Guarda costeira do país resgatou corpos; outras dezenas de pessoas foram retiradas das águas; Organização Internacional para Migrações, OIM, fala sobre piora de segurança.

Pelo menos seis pessoas morreram numa travessia, por mar, da Líbia para a Europa. Os corpos de migrantes chegaram, nesta sexta-feira, a Khums, no litoral líbio.  

A Organização Internacional para Migrações, OIM, disse que a guarda costeira da Líbia transportou 90 migrantes resgatados ou interceptados na rota de chegada à Europa.

Vista aérea de Trípoli, capital da Líbia. Foto: ONU/Abel Kavanagh

Vulnerabilidade

O enviado especial do secretário-geral para a Líbia, Ghassam Salamé, disse ao Conselho de Segurança que migrantes e refugiados em situação de vulnerabilidade continuam sendo uma grande preocupação no país.

O representante afirmou que estes grupos estão expostos a assassinatos, tortura e maus-tratos além de serem privados de seus direitos humanos básicos.

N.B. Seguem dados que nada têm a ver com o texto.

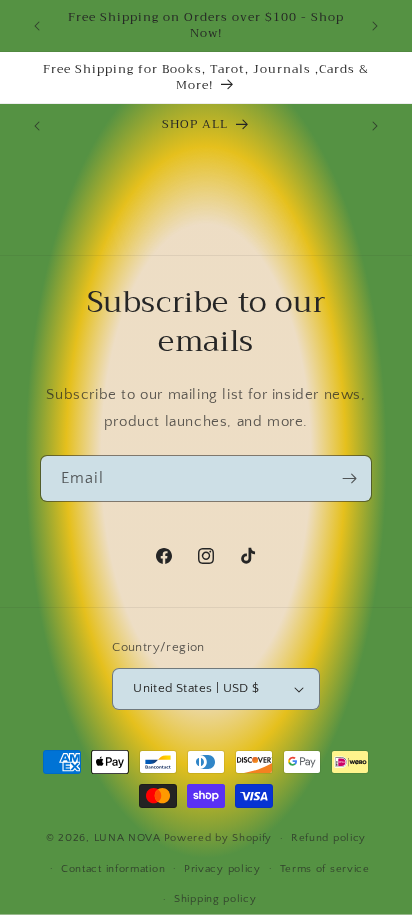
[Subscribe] (349, 478)
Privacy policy (222, 869)
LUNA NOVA (127, 838)
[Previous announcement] (37, 26)
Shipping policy (215, 899)
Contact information (113, 869)
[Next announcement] (375, 26)
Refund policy (328, 838)
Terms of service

A informação sobre o transporte das vítimas foi dada horas depois de a porta-voz da OIM, Safa Msehi, ter informado que a agência está alarmada com os recentes incidentes na Líbia.

Nos últimos dois dias, pelo menos nove barcos transportando mais de 600 migrantes foram descobertos na rota do Mediterrâneo Central. Uma décima embarcação chegou à ilha de Lampedusa, na Itália, com 74 pessoas a bordo.

Bombardeamentos

Para a OIM, o “aparente aumento de partidas de migrantes da Líbia acontece num momento em que ocorrem os bombardeios mais pesados desde o início da onda de violência” na capital, Trípoli, em abril passado.

A agência reafirmou o apelo feito à União Europeia e à União Africana para que façam “uma mudança urgente” na forma de se abordar a situação na Líbia.

Para a OIM, o país do norte de África “não é um porto seguro”. A agência quer ação imediata para se desmantelar o atual sistema de detenção e encontrar soluções alternativas para proteger a vida de milhares de migrantes.

Unicef/Alessio Romenzi
Migrantes num centro de detenção em Tripoli, na Líbia.